Свою квартиру в Питере Блок считал «местом силы». Фото: РИА Новости
КАК ОТРЕЗАТЬ ВОЛКУ ХВОСТ?
Когда Александру Блоку было 13 лет, он выпускал журнал «Вестник». Рукописное произведение, где появлялись переводы, рассказы и рисунки подростка, а также пародийные рекламы и объявления. На обложке одного из выпусков даже было написано: «Этотъ номеръ опоздалъ на 1 день по независящимъ отъ редакции обстоятельствамъ». Почерк ровный и красивый. Среди пародийных рекламных объявлений - чистое золото: «Кто не желал сморкаться в дырявые платки, пусть… купит… новые…». Не менее чудесен раздел «Обиходная рецептура» со статьей «Как отрезать волку хвост, не причиняя ему ни малейшей боли».
Так что чувство юмора у дореволюционного «тинейджера» присутствовало.
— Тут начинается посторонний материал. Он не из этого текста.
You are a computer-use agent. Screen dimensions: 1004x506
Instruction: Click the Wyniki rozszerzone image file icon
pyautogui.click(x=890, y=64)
Он шутил про мыло «Грязотин», например. Как видите, современная реклама до сих пор напрашивается на подобные шутки. 37 ежемесячных номеров «Вестника» создал Блок, а редактором была его мама. И бабушка помогала иногда. Трудно представить, что такой застывший на всех фотографиях в литературных хрестоматиях человек мог постоянно настолько виртуозно издеваться в юношестве над всеми журналами России. Скребницы «Прогресс» и брюки «Недогресс».
ФРАНЦИК И ПОШЛАЯ ВОЙНА
Он родился 28 ноября в Санкт-Петербурге, в 1880 году. И умер 7 августа 1921 года в Петрограде. До Ленинграда не дожил три года. Сын дворянина Александра Блока-старшего с отцом практически не виделся. Папа работал на кафедре государственного права Варшавского университета. А мать - тоже Александра - была дочерью Андрея Бекетова, ректора Санкт-Петербургского университета. Рассталась с Блоком-старшим после рождения сына, уехала в Италию. Трехлетний Александр Блок делал первые шаги в другой стране. И дальше началась круговерть с разводом. Синод расторг брак только в 1889 году, после чего мать Блока снова вышла замуж, но фамилию мальчику не поменяла.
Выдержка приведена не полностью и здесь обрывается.